# [WHAT IS EXPECTED]
Only those lines running from the start of the listing below through the line that holds "Image resolution: width=644" are to be written out, exactly and in full.

# [DATA FOR THIS TASK]
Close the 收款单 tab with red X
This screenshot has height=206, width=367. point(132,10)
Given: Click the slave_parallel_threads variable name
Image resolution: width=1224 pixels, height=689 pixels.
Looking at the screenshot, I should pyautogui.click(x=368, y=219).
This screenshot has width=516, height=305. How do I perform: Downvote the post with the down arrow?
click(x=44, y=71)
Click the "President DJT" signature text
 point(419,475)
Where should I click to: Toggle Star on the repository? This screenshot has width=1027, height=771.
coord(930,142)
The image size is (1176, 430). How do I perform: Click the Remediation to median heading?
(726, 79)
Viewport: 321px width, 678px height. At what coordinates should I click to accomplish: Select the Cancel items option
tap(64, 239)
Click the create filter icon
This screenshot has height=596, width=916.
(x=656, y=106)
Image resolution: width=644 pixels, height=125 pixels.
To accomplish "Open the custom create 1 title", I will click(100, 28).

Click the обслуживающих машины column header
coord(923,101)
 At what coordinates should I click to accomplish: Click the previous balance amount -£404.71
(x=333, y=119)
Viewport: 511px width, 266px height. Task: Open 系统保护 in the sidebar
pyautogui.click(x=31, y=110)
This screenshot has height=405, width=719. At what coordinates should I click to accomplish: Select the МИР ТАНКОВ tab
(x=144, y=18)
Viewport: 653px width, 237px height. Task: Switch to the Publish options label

# [RESULT BELOW]
Close the 收款单 tab with red X
This screenshot has height=206, width=367. point(132,10)
Given: Click the slave_parallel_threads variable name
Image resolution: width=1224 pixels, height=689 pixels.
Looking at the screenshot, I should pyautogui.click(x=368, y=219).
This screenshot has width=516, height=305. How do I perform: Downvote the post with the down arrow?
click(x=44, y=71)
Click the "President DJT" signature text
 point(419,475)
Where should I click to: Toggle Star on the repository? This screenshot has width=1027, height=771.
coord(930,142)
The image size is (1176, 430). How do I perform: Click the Remediation to median heading?
(726, 79)
Viewport: 321px width, 678px height. At what coordinates should I click to accomplish: Select the Cancel items option
tap(64, 239)
Click the create filter icon
This screenshot has height=596, width=916.
(x=656, y=106)
Image resolution: width=644 pixels, height=125 pixels.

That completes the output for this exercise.